§ **THE TASK**
Count the lines in the listing below that contain the word "screenshot", and reply with that number only.

====== TASK INPUTS

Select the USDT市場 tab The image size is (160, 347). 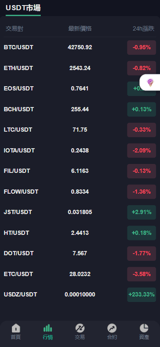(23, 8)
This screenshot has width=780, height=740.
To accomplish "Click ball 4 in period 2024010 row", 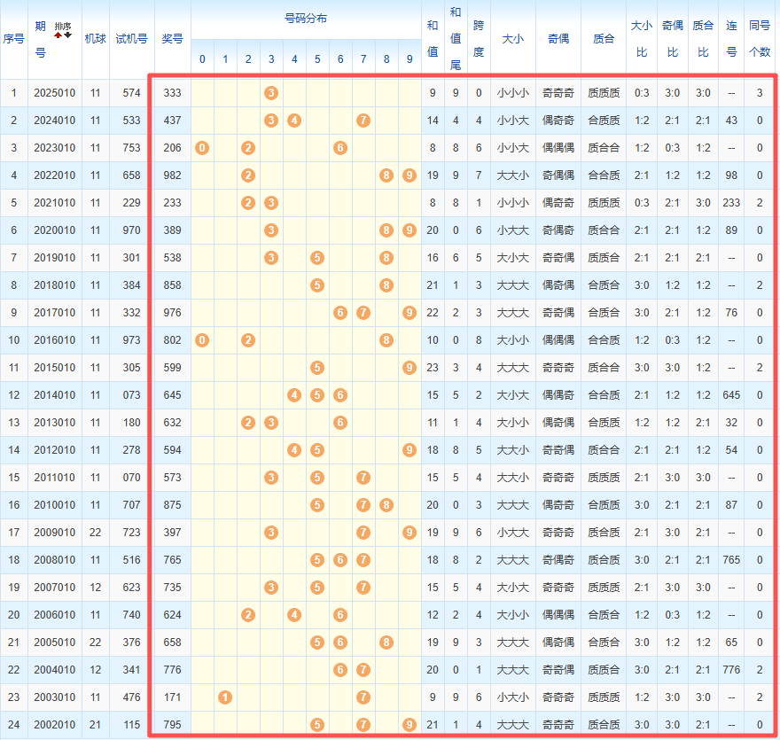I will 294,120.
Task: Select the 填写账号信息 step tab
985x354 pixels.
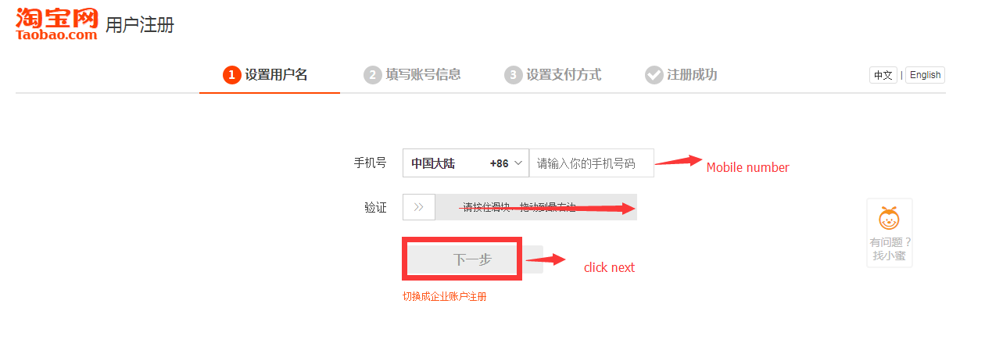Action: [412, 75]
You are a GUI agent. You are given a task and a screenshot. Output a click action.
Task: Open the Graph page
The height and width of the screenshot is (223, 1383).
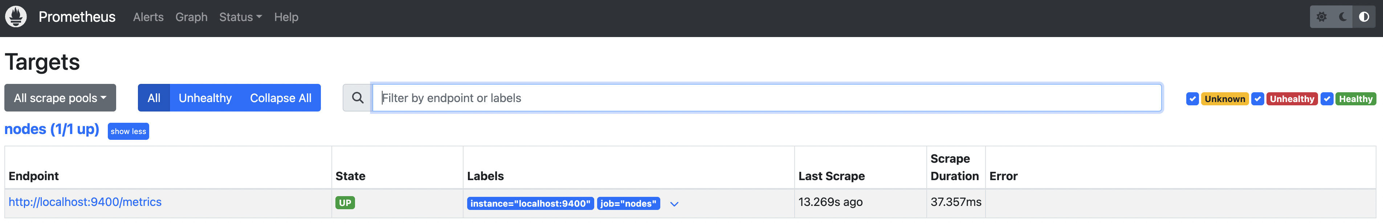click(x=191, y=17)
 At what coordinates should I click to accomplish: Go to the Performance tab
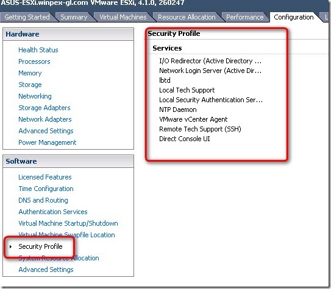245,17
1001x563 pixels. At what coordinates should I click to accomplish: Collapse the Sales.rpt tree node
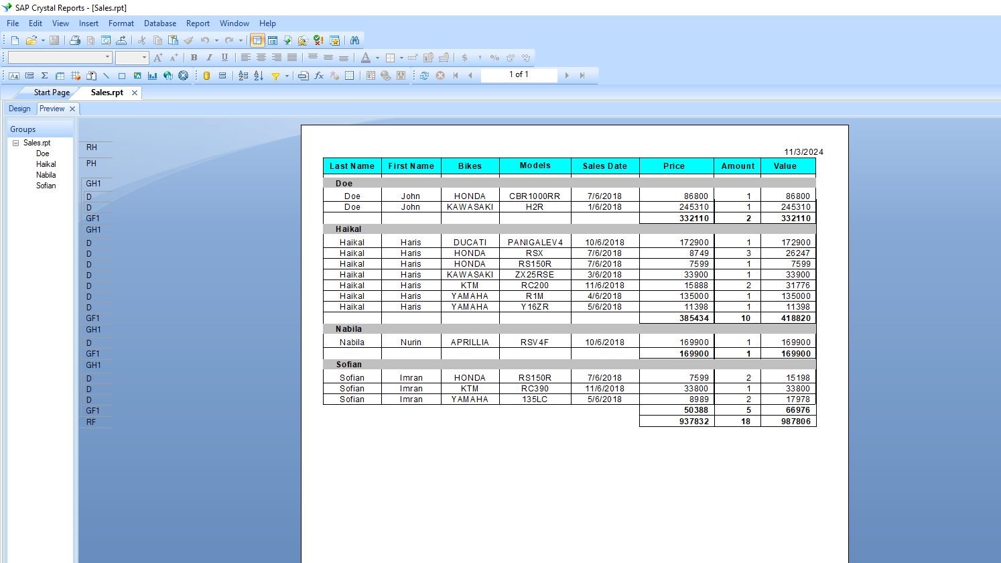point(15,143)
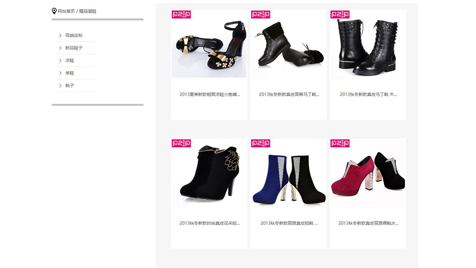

============

§ **THE OUTPUT**
3